• **Exercise**
Character for character, transcribe the entries below, minus the images.

[Opening Dataset records section]

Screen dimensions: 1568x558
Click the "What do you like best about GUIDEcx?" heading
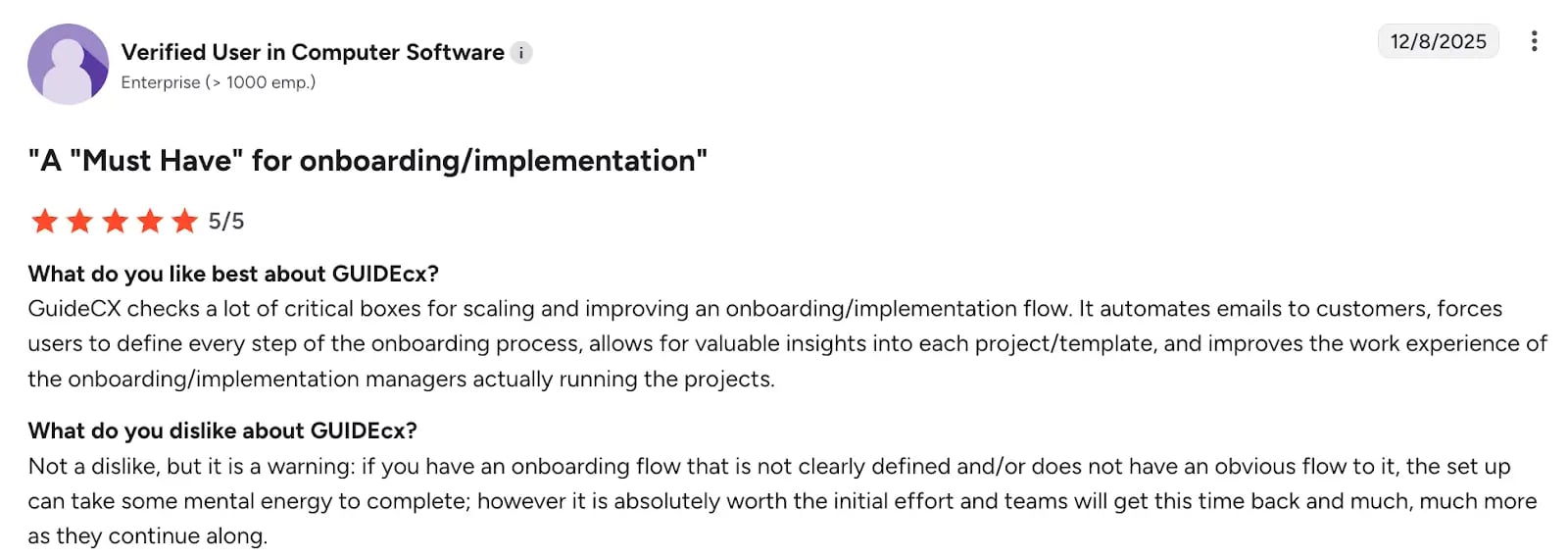point(233,274)
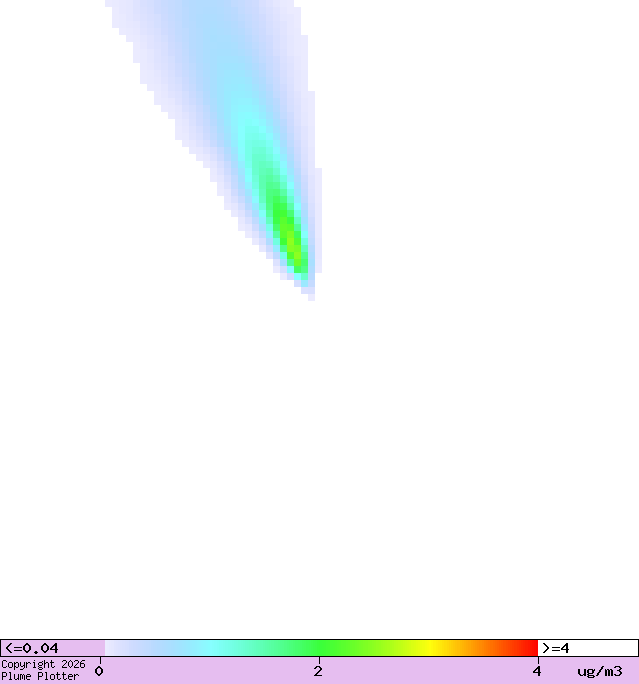Click the '4' tick label on scale

point(537,671)
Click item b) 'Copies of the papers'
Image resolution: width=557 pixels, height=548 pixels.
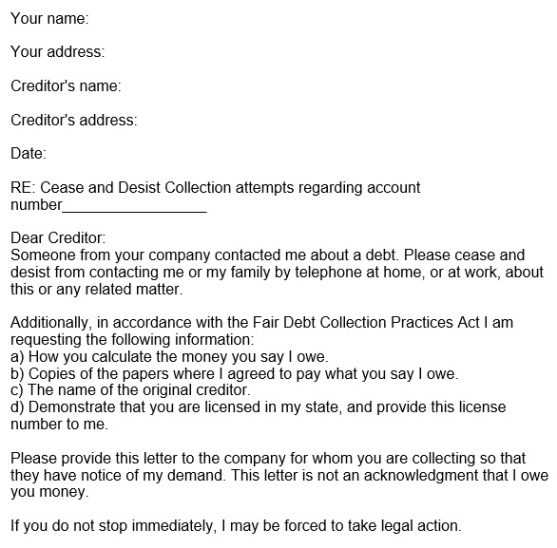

[Closing Dataset records section]

• **Finished exercise**
Screen dimensions: 1568x558
Click the "What do you like best about GUIDEcx?" heading
point(233,274)
Click the '4' tick label on scale

point(537,671)
Click item b) 'Copies of the papers'
Image resolution: width=557 pixels, height=548 pixels.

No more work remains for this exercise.